Peasants Bringing Home a Calf Born in the Fields
Oil on canvas
31 15/16 x 39 3/8 in. (81.1 x 100 cm)
Inscribed at lower right: J.F. Millet
Henry Field Memorial Collection, 1894.1063
In Peasants Bringing Home a Calf Born in the Fields, which was exhibited in the 1864 Salon in Paris, Jean-François Millet shows two peasant men carrying a newborn calf on a wooden support down a path toward a house where two young girls await their return. The strong, hardworking peasants, with torn clothes and humble living conditions, reflect Millet’s commitment to the Realist aesthetic and his connection to the rural countryside.
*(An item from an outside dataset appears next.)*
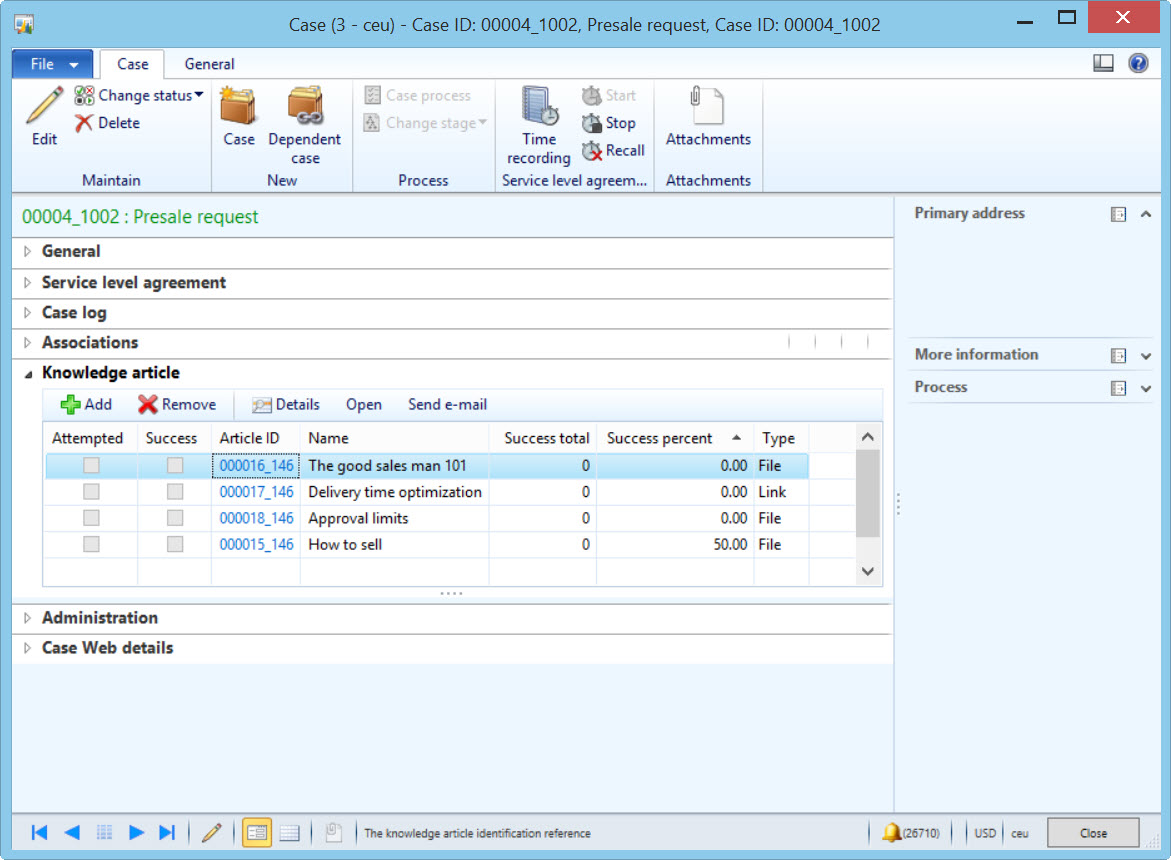Create a Dependent case from ribbon

(x=304, y=105)
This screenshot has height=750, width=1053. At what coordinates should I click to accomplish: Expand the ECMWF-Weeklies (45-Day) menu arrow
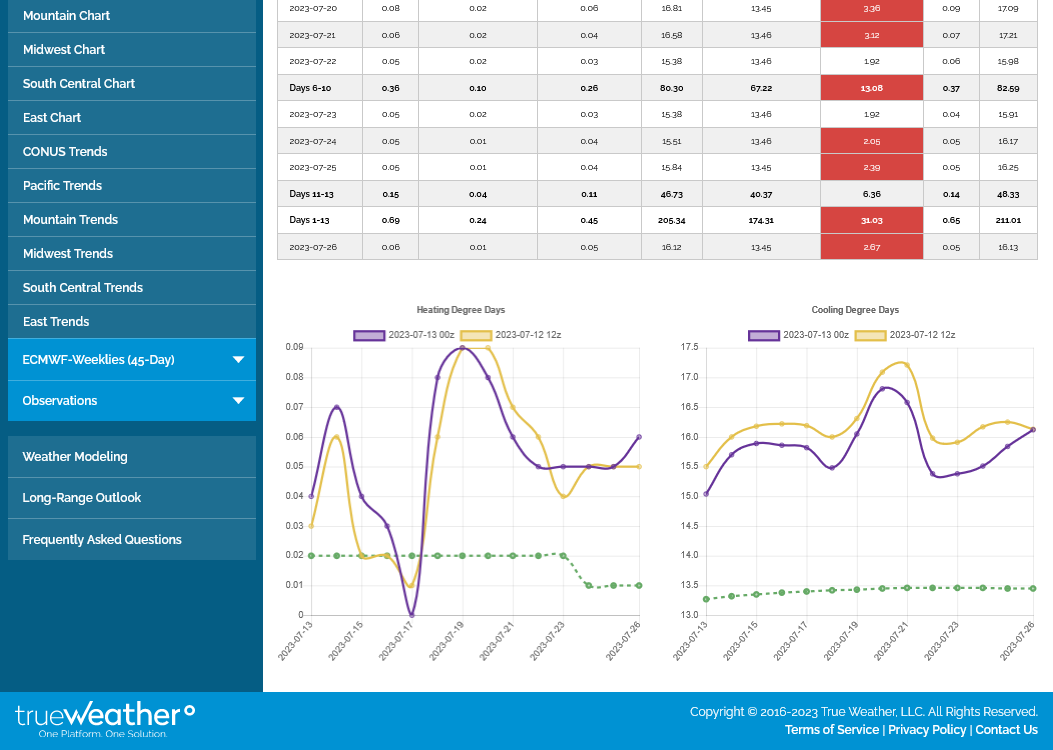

Born into a middle-class family in the small town of Cherbourg, France in 1814, Millet never lost touch with his rustic upbringing. While living in Barbizon, he became the central figure of an artist’s colony dedicated to images of rural France.
Millet’s Realist portrayal of the life of peasants was not well received by French critics of his day. Writer Ernest Chesneau described the figures in the painting as “types of cretins from the countryside.” Some critics saw a resemblance to biblical scenes, such as the Nativity or a procession carrying the Ark of the Covenant, and the alleged incongruity of an elevated theme illustrated with lowly figures angered audiences. Not everyone was disturbed by Millet’s subjects and style, however. Vincent van Gogh was one of numerous 19th-century artists who admired Millet’s empathic depiction of peasants as noble figures whose virtue was a function of their closeness to nature and, by extension, to God.